Starting with the choice to literally merge the two companies' logos (the Continental globe and the United type treatment) the customer experience and brand expression of the company feels like it was cobbled together through contract negotiations. You can almost imagine the discussion in the board room as the two companies worked through things. OK, we'll get rid of the "U" logo and add your wireframe globe, but we're keeping the type (equally as bad a job as the new Microsoft logo, which has been catching flak this month). We'll keep our mileage plus program name, but we'll use your membership numbers. We'll take these pages from your web site, and merge them with ours.
The results have been almost laughable. The United web site
went from being one of the best in the business to having some of the worst usability of any airline web site I've ever used. The design language seems to change from one page to another, as it appears that literally entire sections of the United web site were replaced with the corresponding pages from Continental.

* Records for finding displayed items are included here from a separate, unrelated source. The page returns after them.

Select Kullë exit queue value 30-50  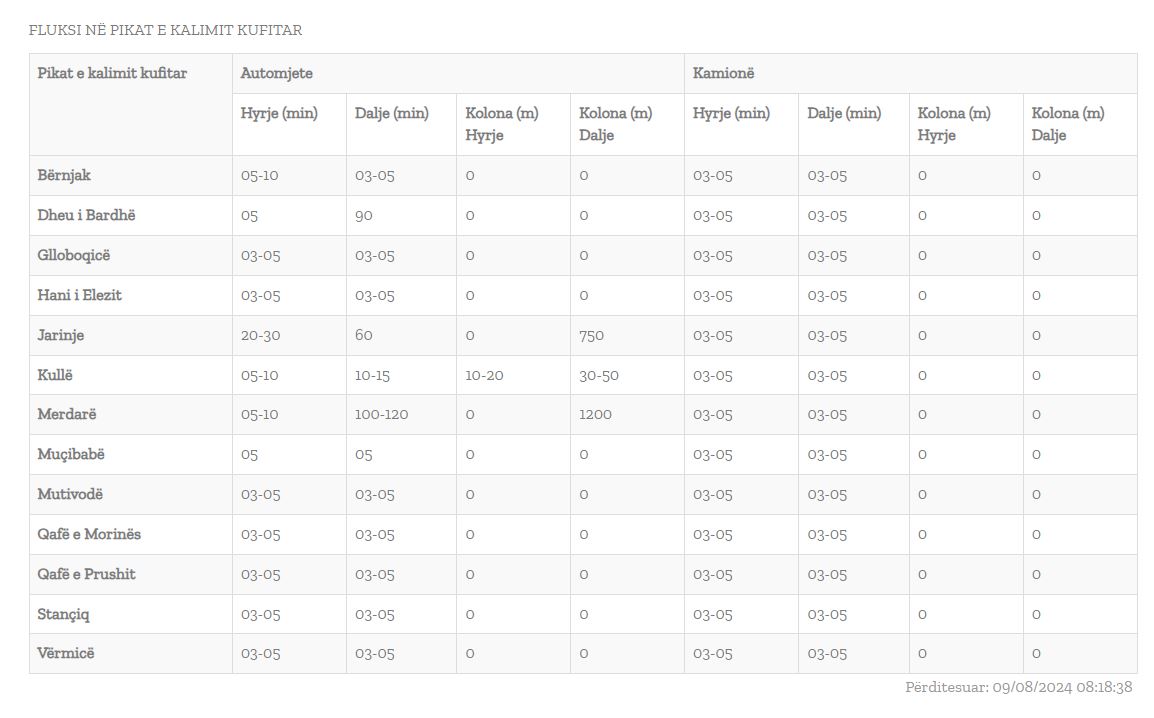(598, 375)
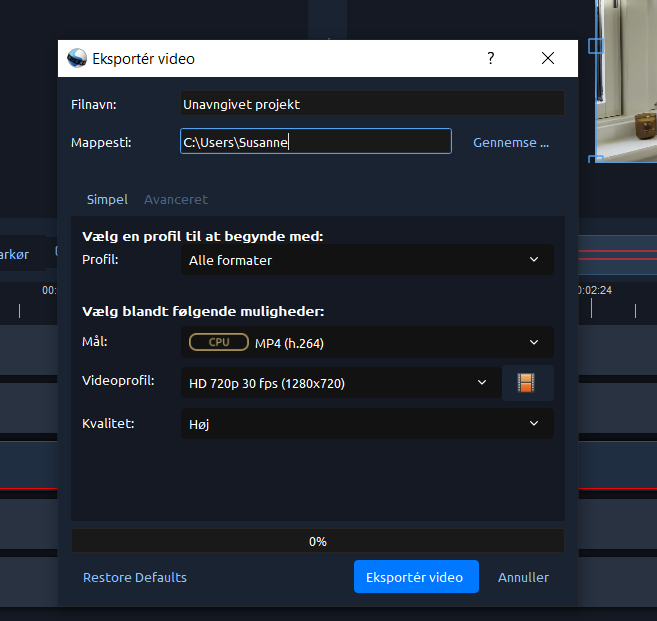Screen dimensions: 657x621
Task: Click the OpenShot logo in the title bar
Action: [76, 59]
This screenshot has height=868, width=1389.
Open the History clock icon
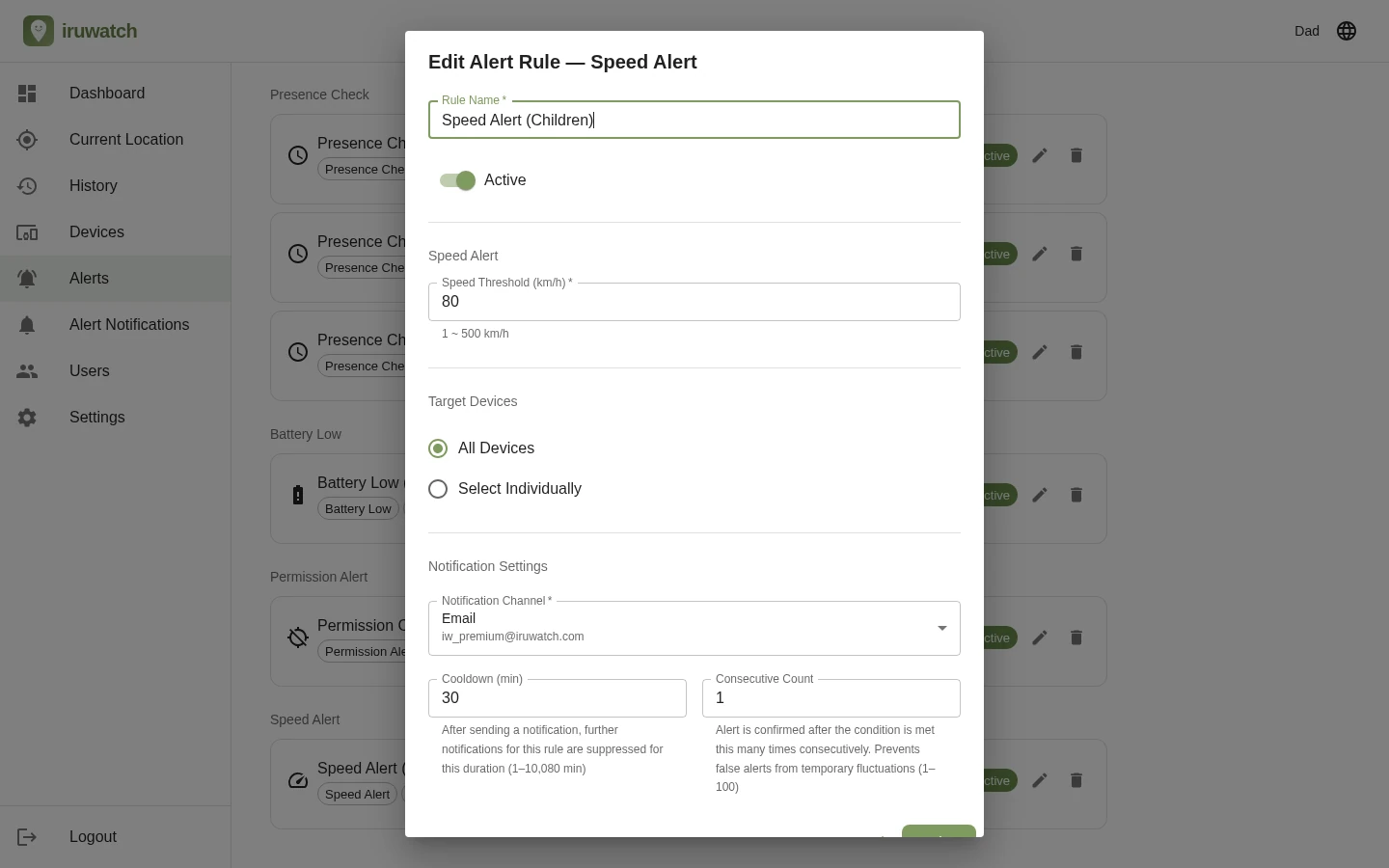[27, 186]
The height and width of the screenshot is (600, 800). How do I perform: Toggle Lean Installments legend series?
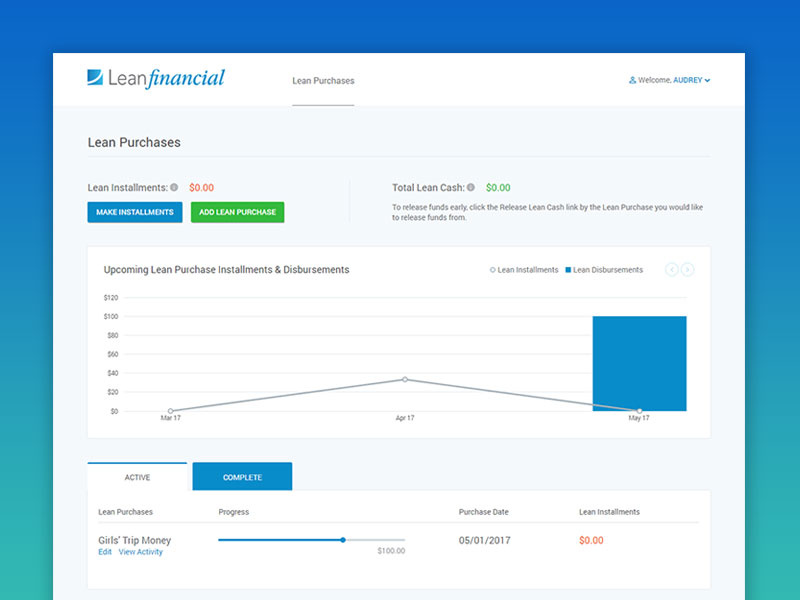click(524, 270)
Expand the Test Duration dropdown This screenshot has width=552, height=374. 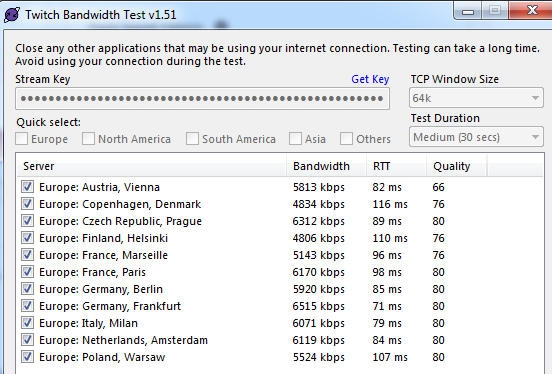pos(476,137)
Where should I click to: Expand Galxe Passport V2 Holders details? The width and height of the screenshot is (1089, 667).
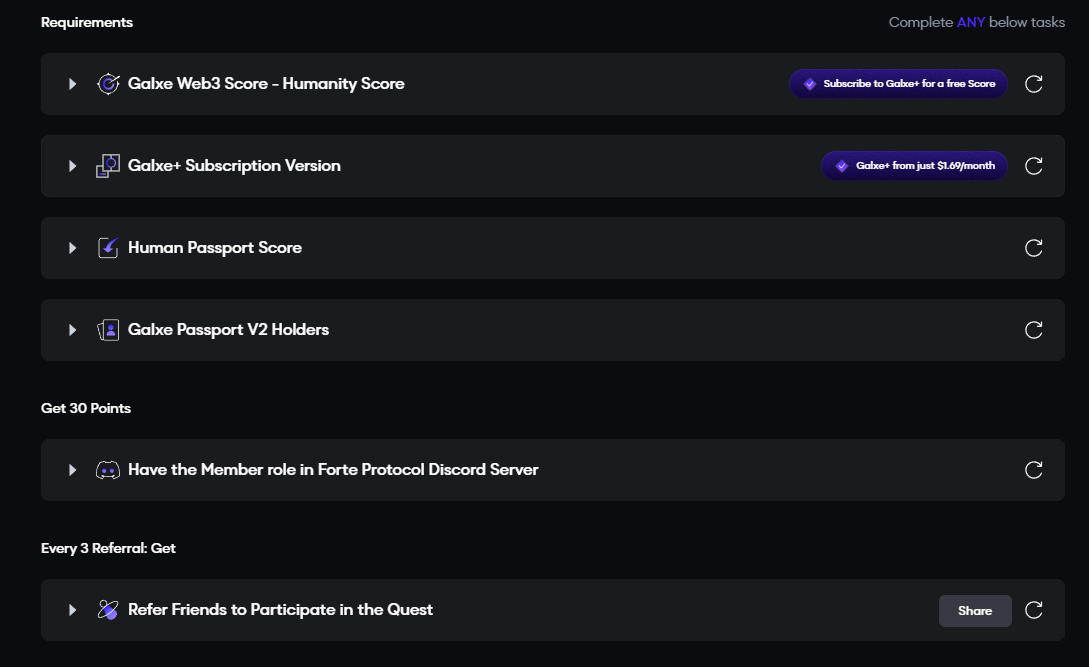72,330
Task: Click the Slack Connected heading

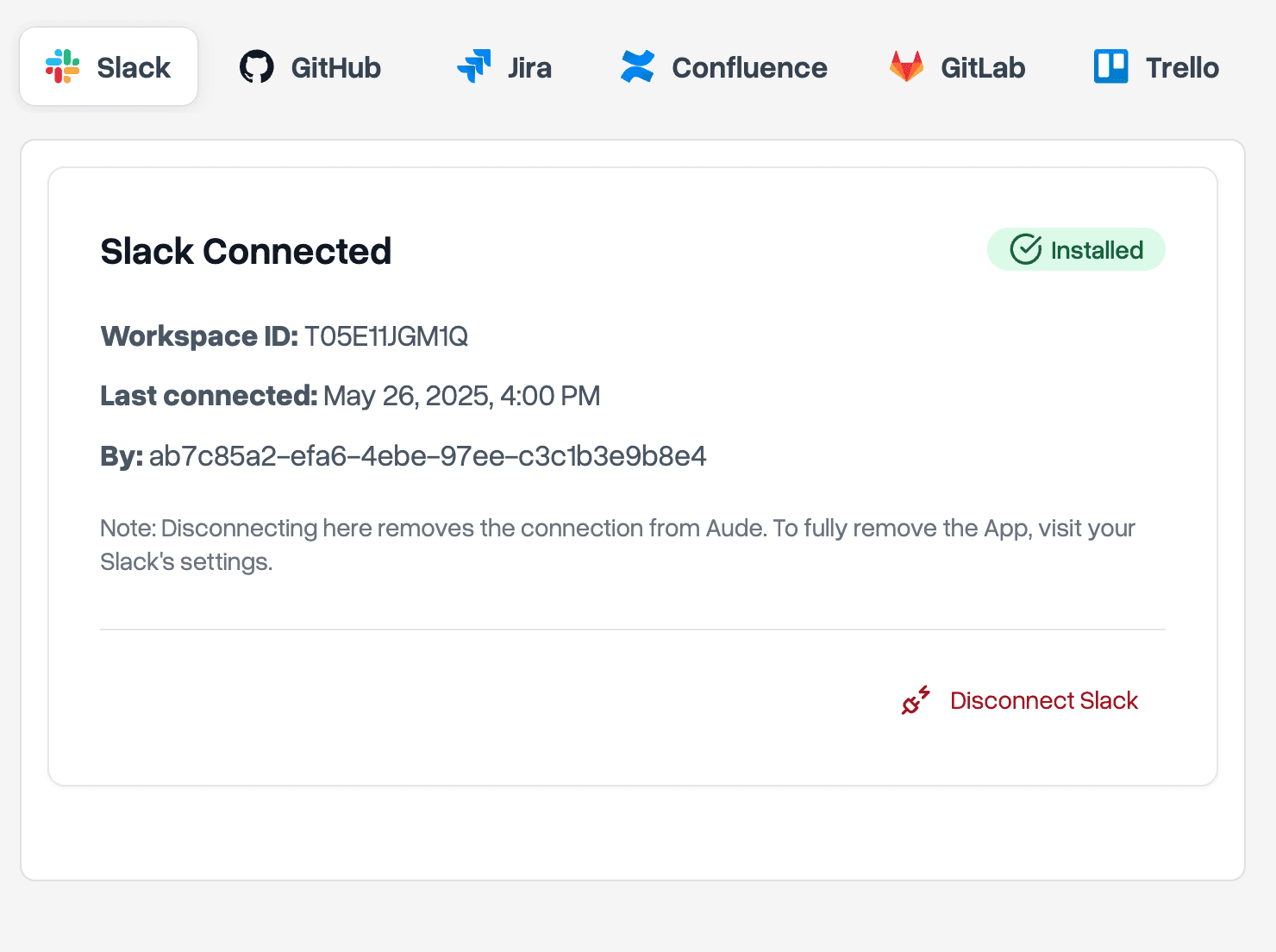Action: [246, 251]
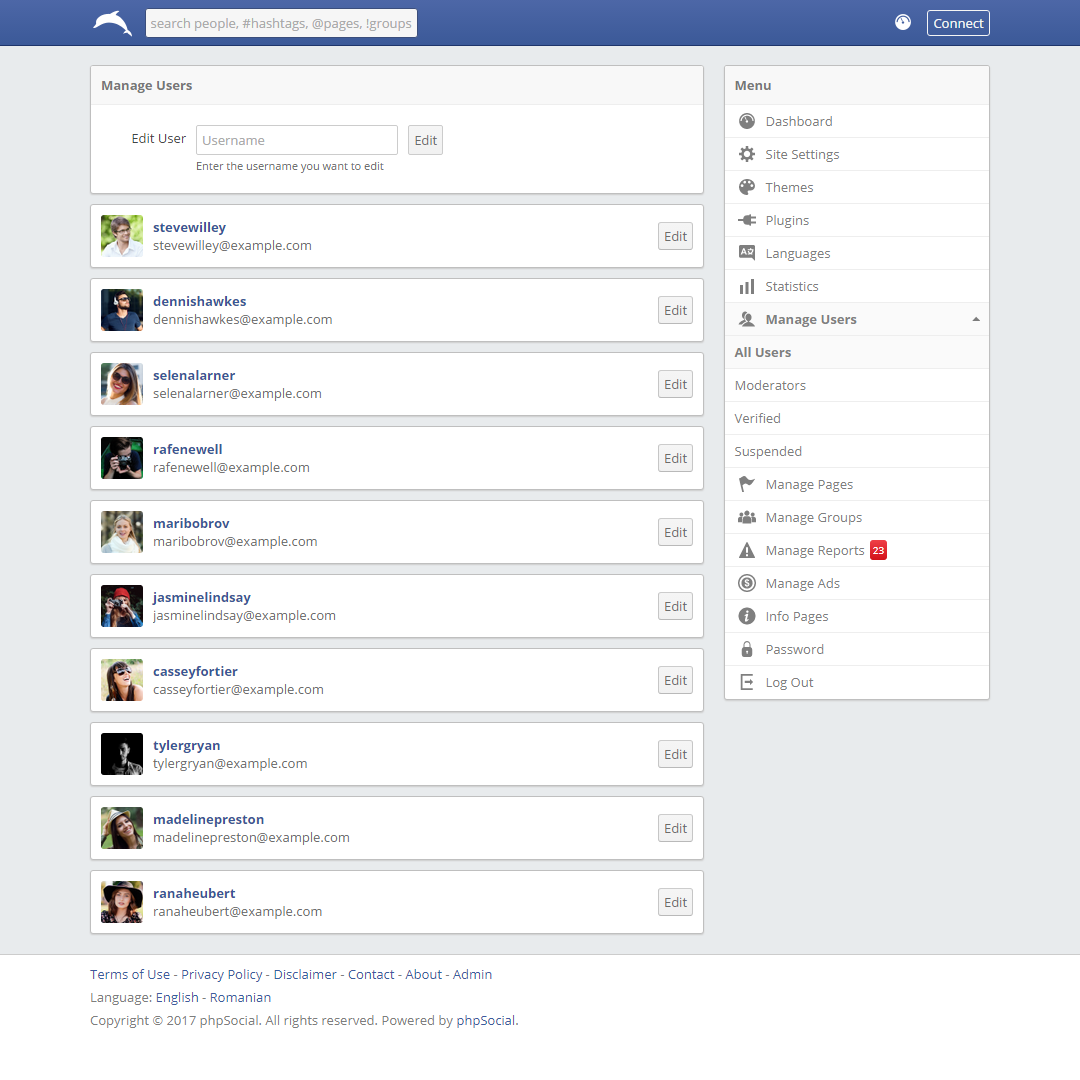
Task: Click the dolphin logo in the top bar
Action: (111, 22)
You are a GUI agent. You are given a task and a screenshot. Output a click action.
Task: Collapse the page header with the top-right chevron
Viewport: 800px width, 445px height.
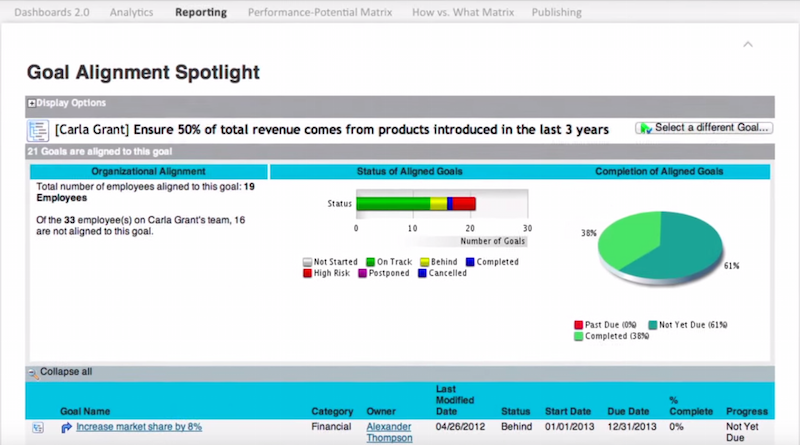click(x=747, y=44)
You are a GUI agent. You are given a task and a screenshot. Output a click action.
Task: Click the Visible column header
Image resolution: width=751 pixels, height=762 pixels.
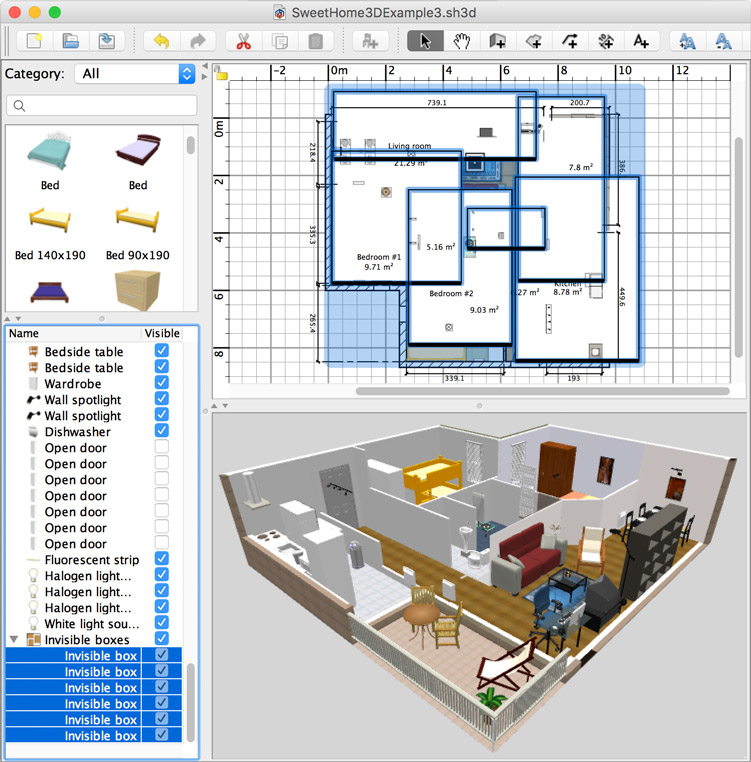(x=163, y=334)
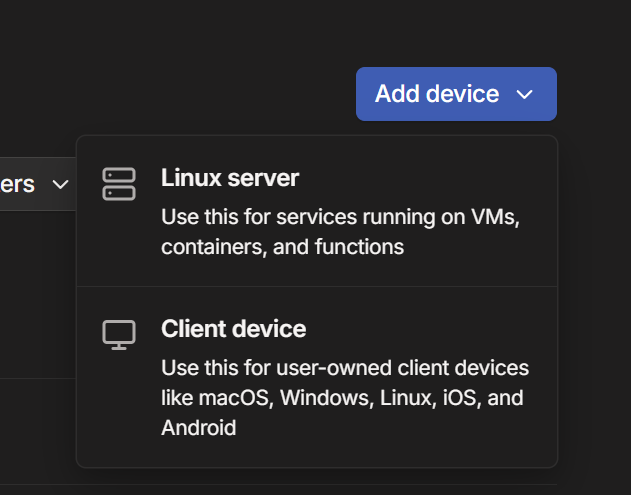This screenshot has width=631, height=495.
Task: Click the 'Add device' label text
Action: [x=437, y=94]
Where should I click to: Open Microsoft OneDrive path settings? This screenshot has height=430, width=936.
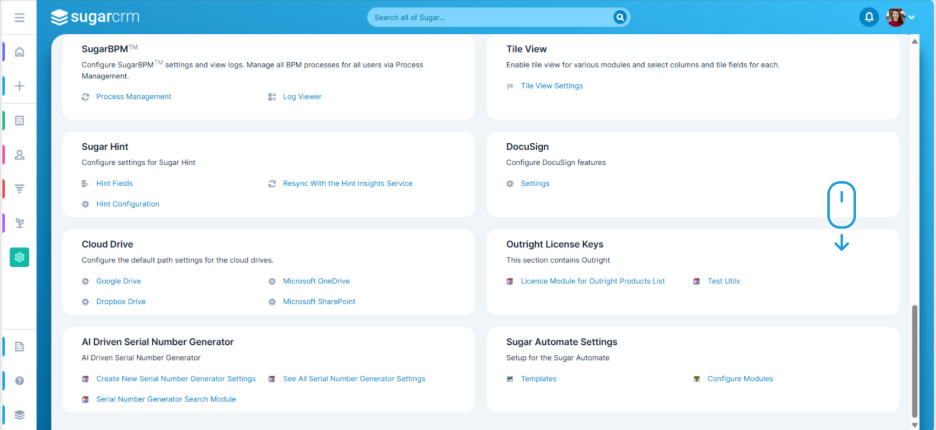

The site's home page, for instance retains the old United.Com navigation bar, while the content underneath has clearly been pulled from the continental web site. I count at least 15 different variations in typeface on the home page.
But it's not just the web site. All sorts of things have changed for me as a customer, and very few for the better. Merging two of the world's largest air carriers and all their customers must, of course, necessitate some change. But as humans, we don't like change. Even changes for the better rattle us, as pretty much every major e-commerce redesign in history has proven (conversion rates and customer feedback often see a brief dip as people get used to the new site).
But despite taking into account my own primal reactions to change, things with this new merged customer experience aren't just different, they're worse. After buying a plane ticket online I now get twice as many e-mails with half as much of the information I need in them. The confirmation of my ticket purchase doesn't actually include the flight times or flight numbers. I have to wait for a completely separate e-mail to arrive that has that info in it. Dozens of equally small aspects of the way I interact with my airline have changed, adding up to a simple result: dealing with my airline of choice has become more difficult, and more unpleasant, especially in an age where I am encouraged and even required to process my relationship with the company online.
The Danger of Mergers
Very few mergers leave customers feeling cared for and more confident of the combined entity. The reasons are obvious -- companies focus on the core business aspects of the merger rather than the "finer points" -- but to the customer, those finer points matter a lot. Because of the disruption inherent in such large corporate pivots, it can be all too easy for executives to chalk up rockier relations with customers to the overall turmoil of the process, rather than something that could have been avoided. That turmoil can also mask the true damage that the experience can produce in customer trust, confidence, and loyalty.